Open-source programs are distributed along with their “source code,” i.e., the programming instructions that control how the software works. Using open-source software is like eating at a restaurant where the recipes are served alongside the meals—you can simply enjoy the food, but you also have the option of taking the recipe home, changing the seasonings and serving the result to your friends.

Successful open-source projects attract developers interested in improving the software. Sometimes their motives are personal, but often they’re professional—the software helps solve a problem, and improvements to the software make doing their job easier. Through time, success breeds success. The projects with the most development activity attract more developers and become more active, improving and addling features at a rapid rate.

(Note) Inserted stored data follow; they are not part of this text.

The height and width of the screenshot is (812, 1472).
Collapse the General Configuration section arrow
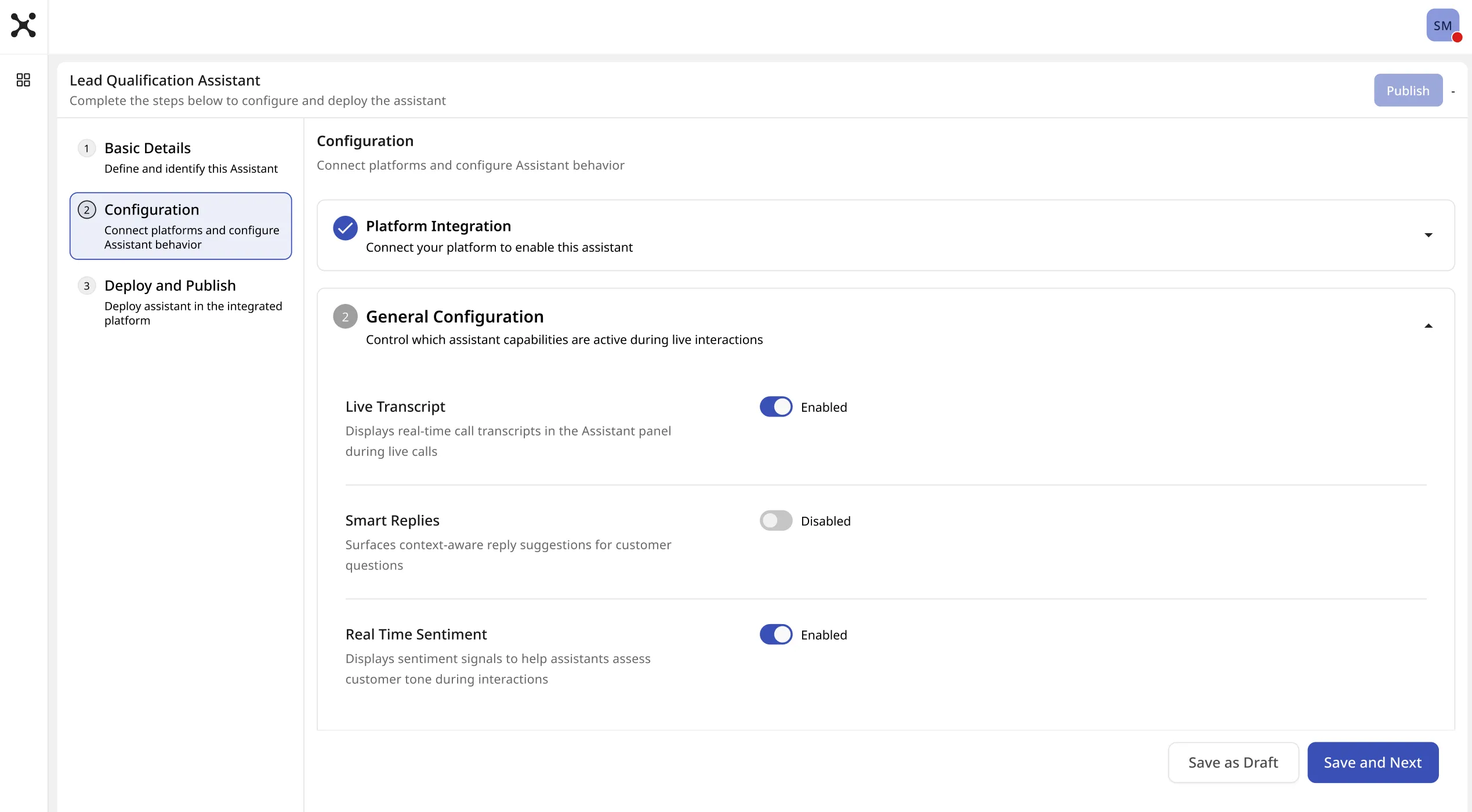1429,326
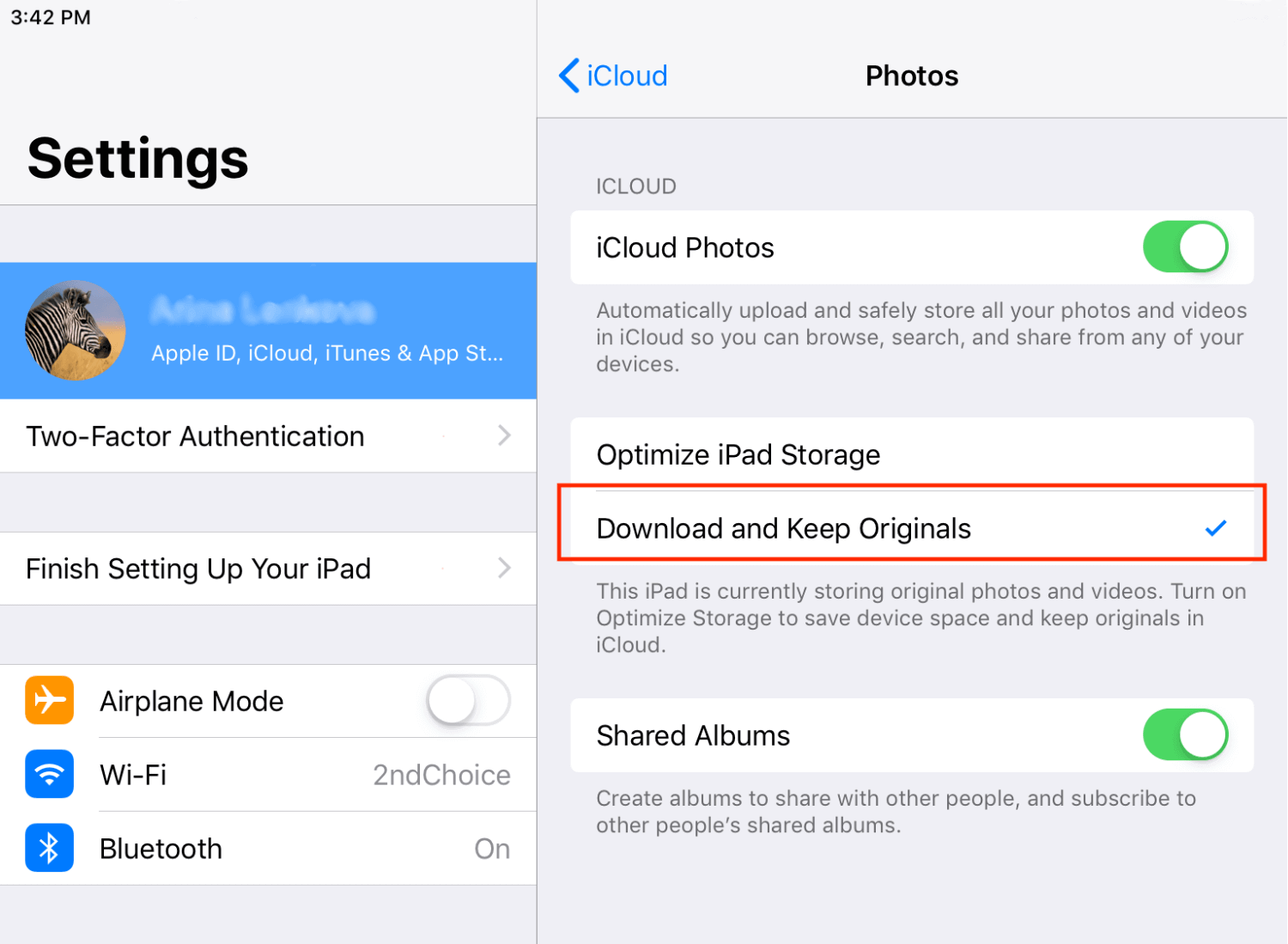The image size is (1288, 944).
Task: Tap the Two-Factor Authentication label
Action: tap(196, 436)
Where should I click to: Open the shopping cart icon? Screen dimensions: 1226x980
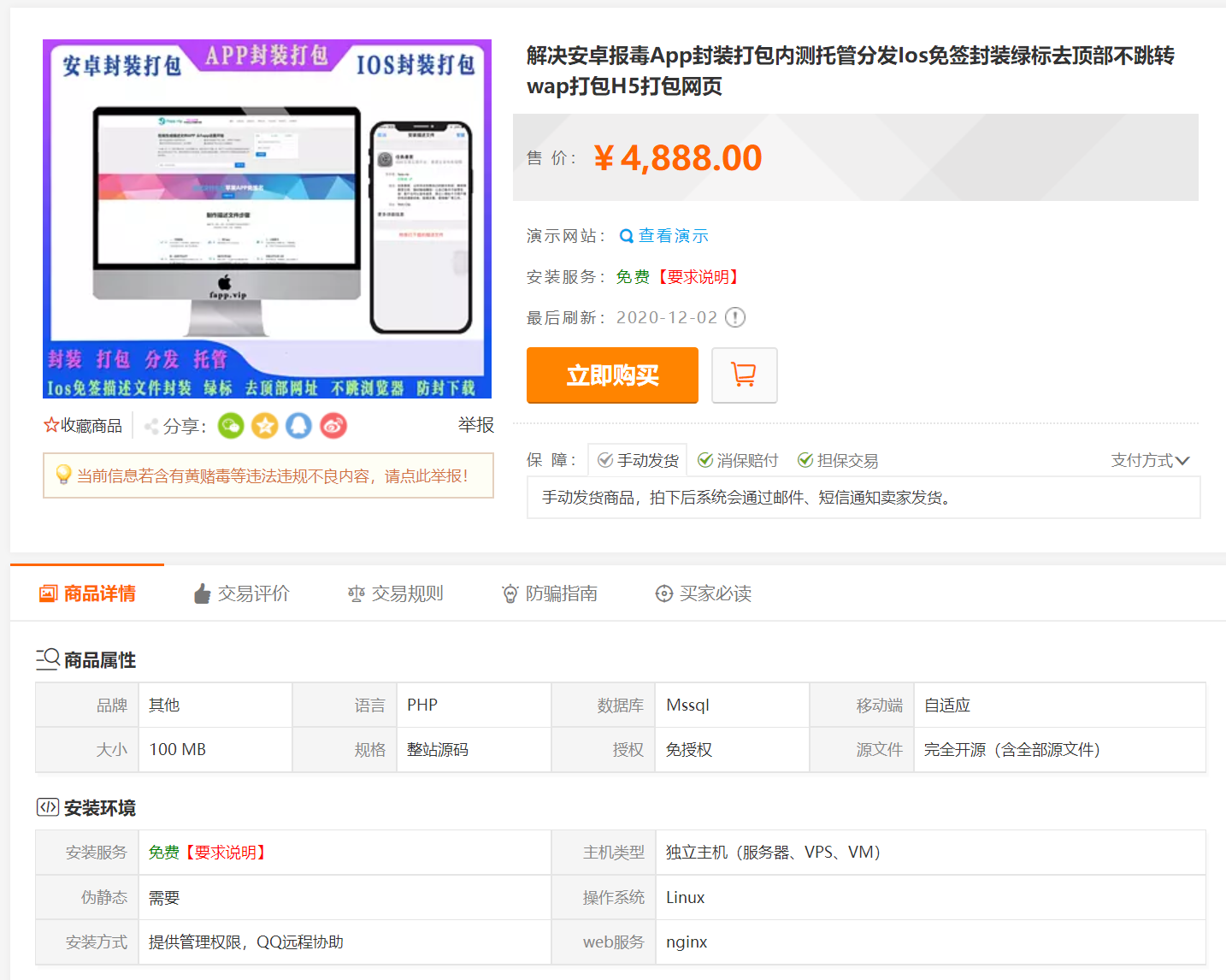(x=743, y=375)
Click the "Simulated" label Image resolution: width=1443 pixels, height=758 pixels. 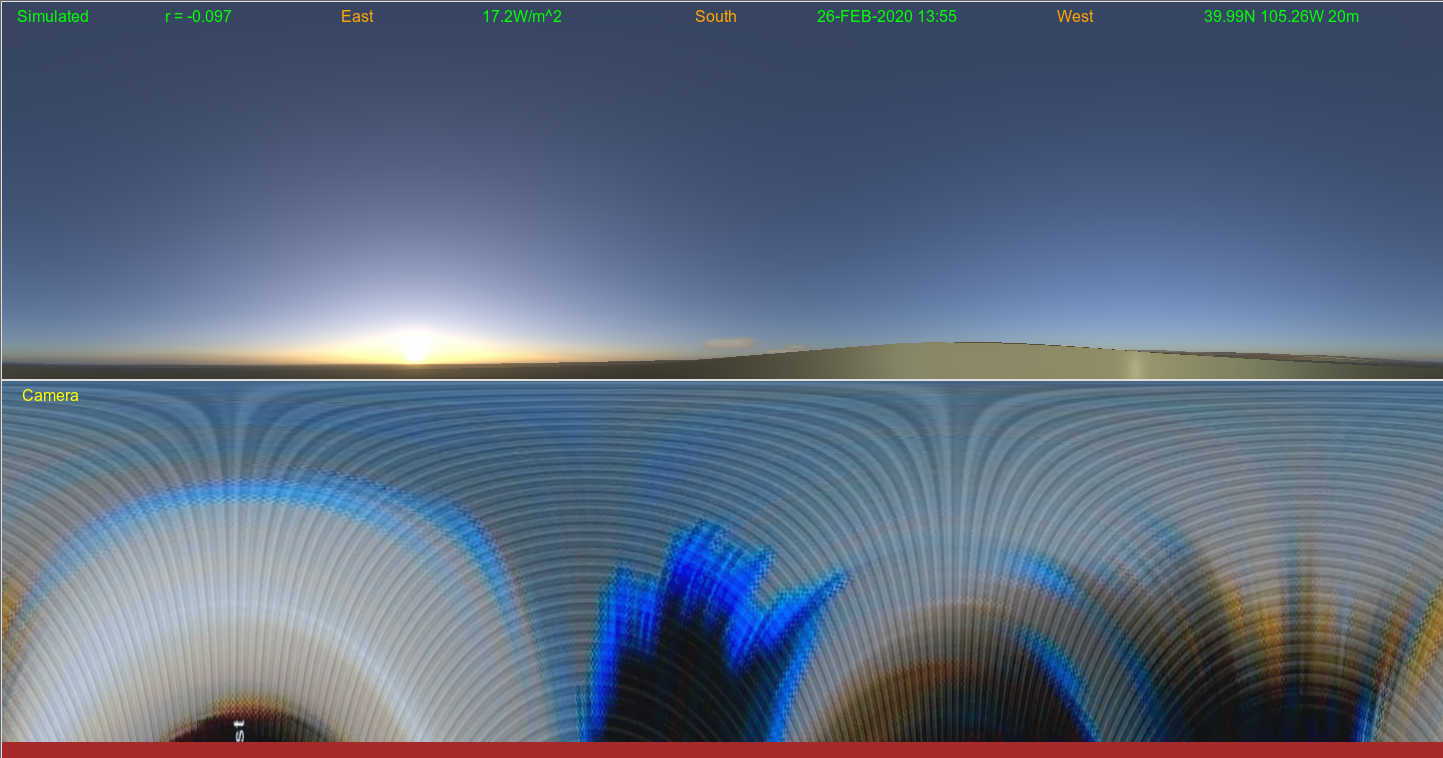point(53,17)
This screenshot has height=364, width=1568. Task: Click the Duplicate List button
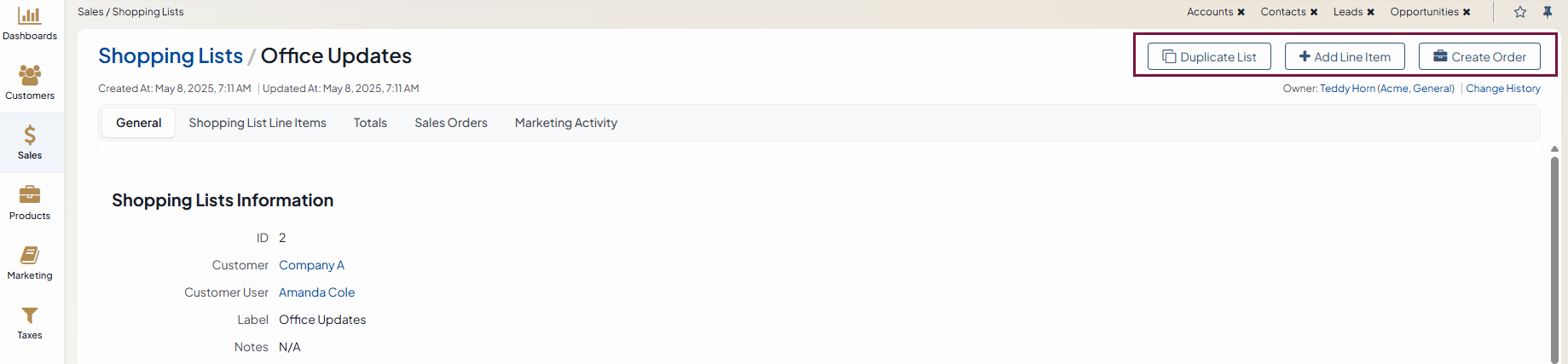click(x=1209, y=57)
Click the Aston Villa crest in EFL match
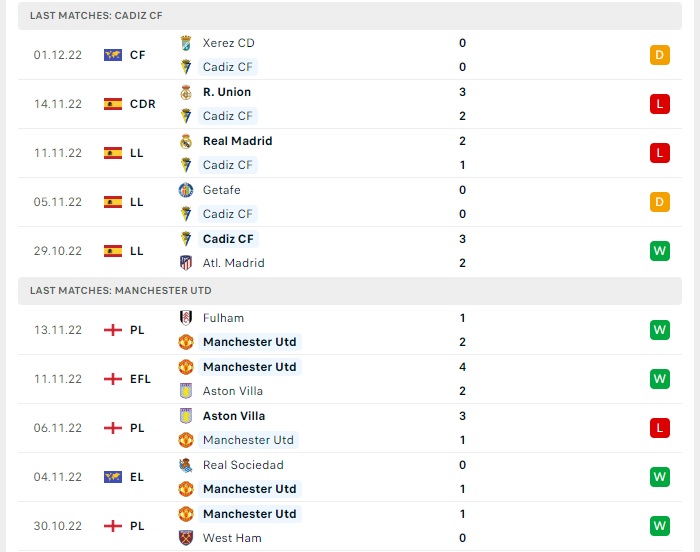Viewport: 700px width, 552px height. tap(186, 391)
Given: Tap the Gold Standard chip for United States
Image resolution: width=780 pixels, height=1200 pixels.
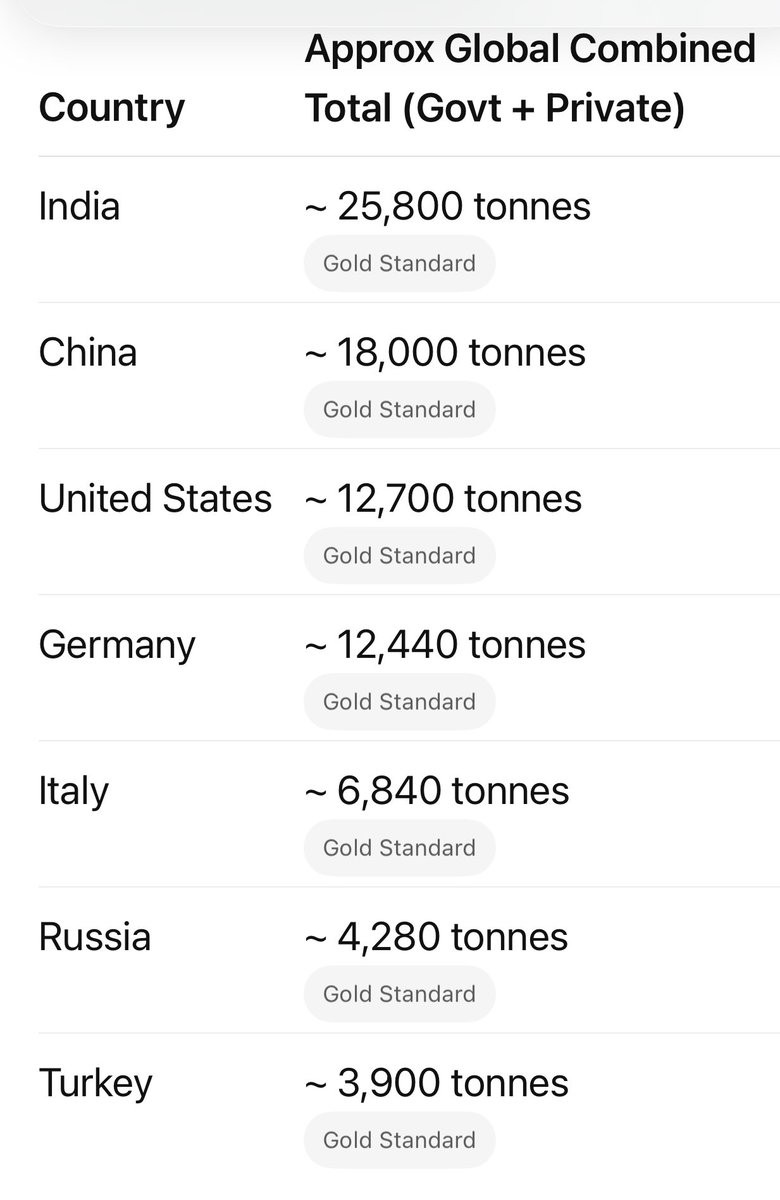Looking at the screenshot, I should point(399,556).
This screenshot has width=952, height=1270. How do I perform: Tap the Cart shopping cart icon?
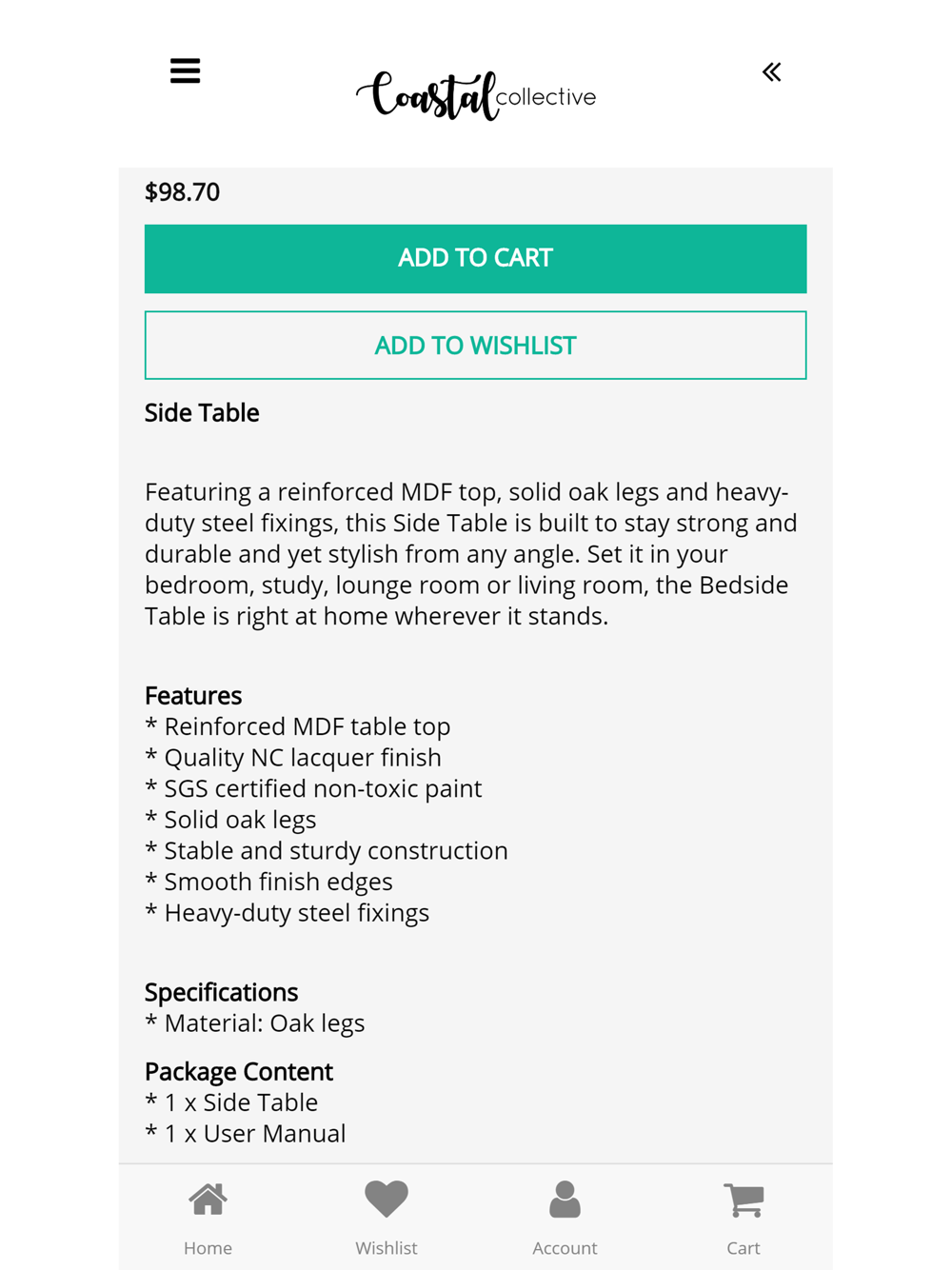click(744, 1200)
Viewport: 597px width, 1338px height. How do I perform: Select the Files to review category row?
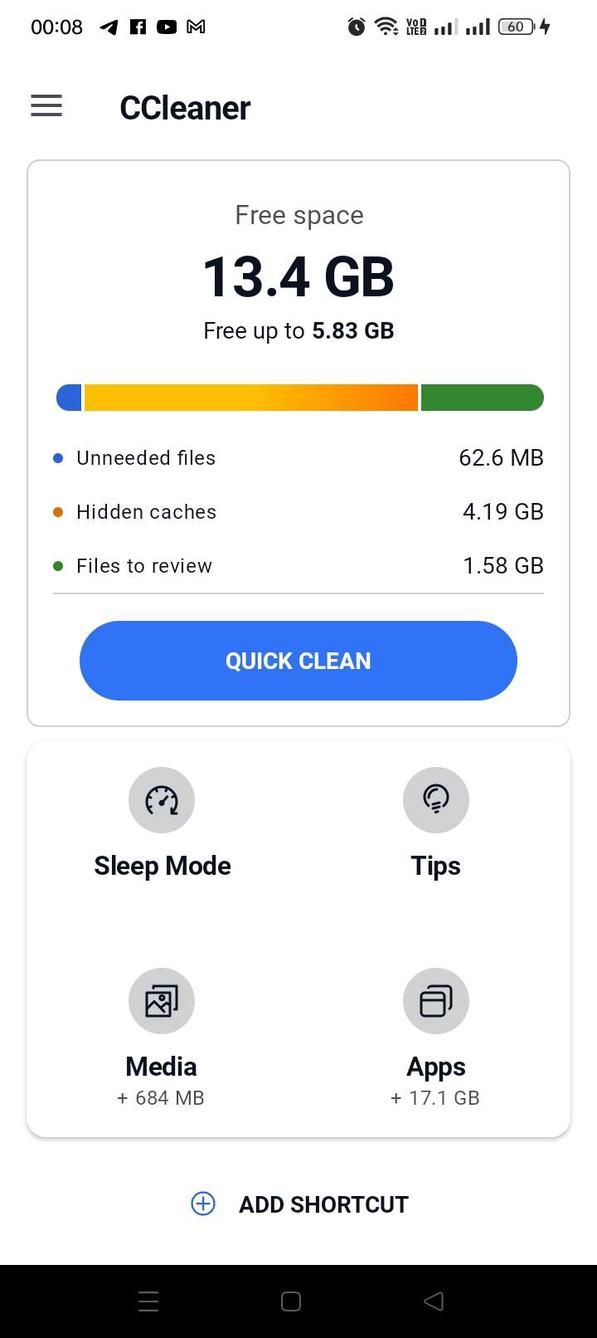pyautogui.click(x=298, y=566)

After users become accustomed to having complete access to the inner workings of the software they use, proprietary software begins to feel a little limiting, even unnatural. Bob Young, co-founder of the successful open-source company Red Hat, likes to compare purchasing proprietary software to “buying a car with the hood welded shut.”

“We demand the ability to open the hood of our cars, because it gives us, the consumer, control over the product we’ve bought and takes it away from the vendor,” notes Young.

In Young’s view, the software market should be one in which consumers don’t purchase software per se, but instead purchase whatever services they need to effectively use the software they choose.

Rather than purchase a proprietary database system and then purchase support from the proprietary database company, customers instead choose an open-source database and purchase support from an array of support companies with expertise in the chosen database. The net effect is the same—customers have functioning and supported products—but the balance of power is shifted in favor of customers.

An Open-Source Economy

In a healthy open-source economy, every successful open-source software project should have an accompanying set of companies prepared to offer support and consulting to customers who choose to implement systems with the software. DM Solutions Group, for example, is one of the companies supporting the LIMN MapServer—the open-source Web mapping application Searle used to implement his online permitting application. DM Solutions started as a traditional systems integrator, providing consulting services that implement proprietary software packages.

“We were frustrated with the fact that we were dealing with ‘closed boxes’ that magically did all the work for us,” says Dave Mcllhagga, president of DM Solutions, “If it didn’t do it the way we wanted it to, we couldn’t change it or would have to depend and wait on a third party to take care of any problems.

“Now that we are using open-source software, we’re in full control of the situation and can offer not only consulting services, but also free and open software to base it on. We then can guarantee that if there are any problems in the base software, we can fix them. The word ‘workaround’ no longer is part of our vocabulary. If it doesn’t work, we fix it.”

In addition to providing MapServer consulting services, DM Solutions soon became actively involved in MapServer development, adding new features like OpenGIS Web Map Server, Macromedia Flash and GML support. Mcllhagga notes that effort spent on development actually promotes consulting skills, demonstrating that “we are the industry leaders in use of the product, have a high level of expertise and can therefore offer a premium service to our clients.”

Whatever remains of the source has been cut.